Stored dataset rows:
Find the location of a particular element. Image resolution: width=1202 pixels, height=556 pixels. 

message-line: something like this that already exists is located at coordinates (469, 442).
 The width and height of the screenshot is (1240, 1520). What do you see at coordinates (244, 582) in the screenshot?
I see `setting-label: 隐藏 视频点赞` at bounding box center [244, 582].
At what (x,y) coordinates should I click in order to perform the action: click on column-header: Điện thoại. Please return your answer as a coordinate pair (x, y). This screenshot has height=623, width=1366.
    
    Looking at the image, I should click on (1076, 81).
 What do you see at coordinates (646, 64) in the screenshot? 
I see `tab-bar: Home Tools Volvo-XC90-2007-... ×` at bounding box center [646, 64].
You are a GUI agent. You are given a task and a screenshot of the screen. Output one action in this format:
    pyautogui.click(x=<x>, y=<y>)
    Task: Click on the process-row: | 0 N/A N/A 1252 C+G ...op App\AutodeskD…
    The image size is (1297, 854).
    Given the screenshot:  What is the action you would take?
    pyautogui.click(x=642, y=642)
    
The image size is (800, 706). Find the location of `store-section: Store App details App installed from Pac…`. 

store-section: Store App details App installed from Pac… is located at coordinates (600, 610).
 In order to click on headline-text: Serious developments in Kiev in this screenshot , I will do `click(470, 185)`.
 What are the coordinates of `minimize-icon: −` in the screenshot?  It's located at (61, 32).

* [What the exercise asks]: Please rewrite the rows above, changing "Find the location of" to "Locate" and keeping everything else unchanged.

* [Exercise answer]:
Locate a particular element. Image resolution: width=1202 pixels, height=556 pixels. 

message-line: something like this that already exists is located at coordinates (469, 442).
 The width and height of the screenshot is (1240, 1520). What do you see at coordinates (244, 582) in the screenshot?
I see `setting-label: 隐藏 视频点赞` at bounding box center [244, 582].
At what (x,y) coordinates should I click in order to perform the action: click on column-header: Điện thoại. Please return your answer as a coordinate pair (x, y). This screenshot has height=623, width=1366.
    
    Looking at the image, I should click on (1076, 81).
 What do you see at coordinates (646, 64) in the screenshot? 
I see `tab-bar: Home Tools Volvo-XC90-2007-... ×` at bounding box center [646, 64].
You are a GUI agent. You are given a task and a screenshot of the screen. Output one action in this format:
    pyautogui.click(x=<x>, y=<y>)
    Task: Click on the process-row: | 0 N/A N/A 1252 C+G ...op App\AutodeskD…
    The image size is (1297, 854).
    Given the screenshot:  What is the action you would take?
    pyautogui.click(x=642, y=642)
    
The image size is (800, 706). Locate `store-section: Store App details App installed from Pac…`. 

store-section: Store App details App installed from Pac… is located at coordinates (600, 610).
 In order to click on headline-text: Serious developments in Kiev in this screenshot , I will do `click(470, 185)`.
 What are the coordinates of `minimize-icon: −` in the screenshot?  It's located at (61, 32).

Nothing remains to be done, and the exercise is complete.